100 A. 287 | Md. | 1917

The appellees, complainants below, filed a bill praying that the appellants be enjoined from transferring a promissory note then in their possession and given them by the appellees, and further praying that the said note should be returned. The lower Court granted a preliminary injunction, and required the appellants to show cause why the note should not be returned. Upon answer being filed and issue joined, testimony was taken, and the lower Court passed a decree granting the relief prayed.

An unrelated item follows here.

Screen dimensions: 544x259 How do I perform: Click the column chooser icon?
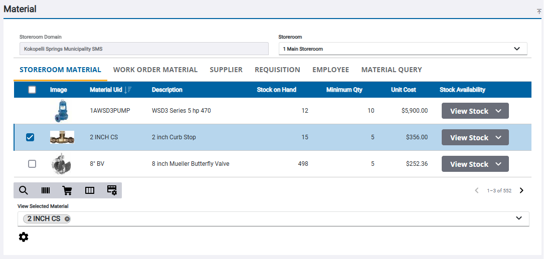click(90, 190)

It is from that decree that this appeal arises.

The bill alleges that the said note was given to the appellants to pay an indebtedness of the appellees' son to the appellants, at a time when the appellees were bereft of their free will, through fear brought on by intimidation and threats practised upon them by one of the appellants and their attorney.

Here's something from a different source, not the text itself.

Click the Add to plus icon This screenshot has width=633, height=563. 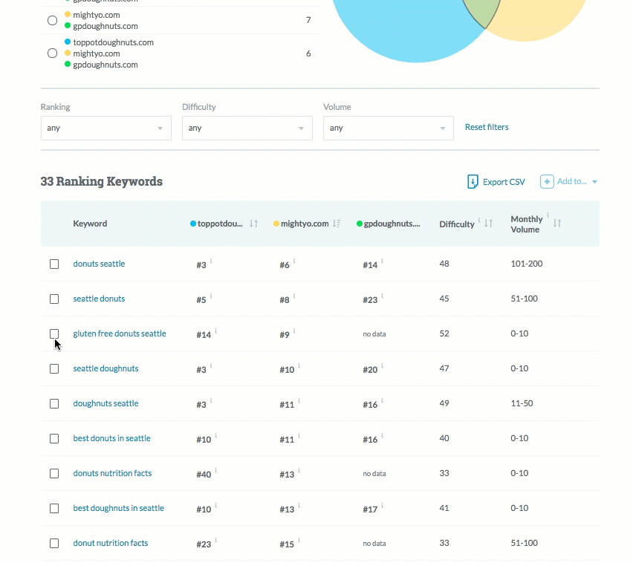pyautogui.click(x=547, y=182)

It is not our intention to relate in detail the testimony, taken by both parties, but to give the substance and the conclusions we have reached from a careful consideration of it. The appellees are elderly people living in Howard County, *228 who have been engaged in farming for a long time. The appellants are the members of a co-partnership, engaged in the automobile, automobile accessories and repair business in Baltimore. William D. Wehland, the son of the appellees, had located in Baltimore and had formed a partnership, with three others, for the purpose of dealing in automobile tires. The affairs of this latter firm, apparently, did not prosper, and on December 23rd, 1915, the appellants were the holders of two of its promissory notes for amounts totalling $529. On December 20th, 1915, a bill for a receiver and an injunction had been filed against the firm, and bankruptcy proceedings were imminent, and on December 24th, 1915, the firm filed a voluntary petition in bankruptcy. The day before the said petition was filed the appellants met at their attorney's office to consult about the claims they held against the insolvent firm. About five o'clock P.M., and within five minutes after the conference began, one of the appellants, together with the attorney with a blank form of promissory note, started, in an automobile, for the home of the appellees. The result of the trip was that they had the appellees sign the said blank note for five hundred and twenty-nine dollars, payable six months after date, to the order of the appellants, and endorsed, without recourse, the two notes of the son's firm, to the appellees.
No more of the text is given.